▸ EXERCISE DESCRIPTION: Send back all the data below, exactly as given.

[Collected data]
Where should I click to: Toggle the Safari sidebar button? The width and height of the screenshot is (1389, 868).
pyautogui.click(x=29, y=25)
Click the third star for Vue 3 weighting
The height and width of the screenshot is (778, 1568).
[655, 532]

▸ ANSWER FOR THE TASK:
Where should I click to: Toggle the Safari sidebar button? The width and height of the screenshot is (1389, 868).
pyautogui.click(x=29, y=25)
Click the third star for Vue 3 weighting
The height and width of the screenshot is (778, 1568).
[655, 532]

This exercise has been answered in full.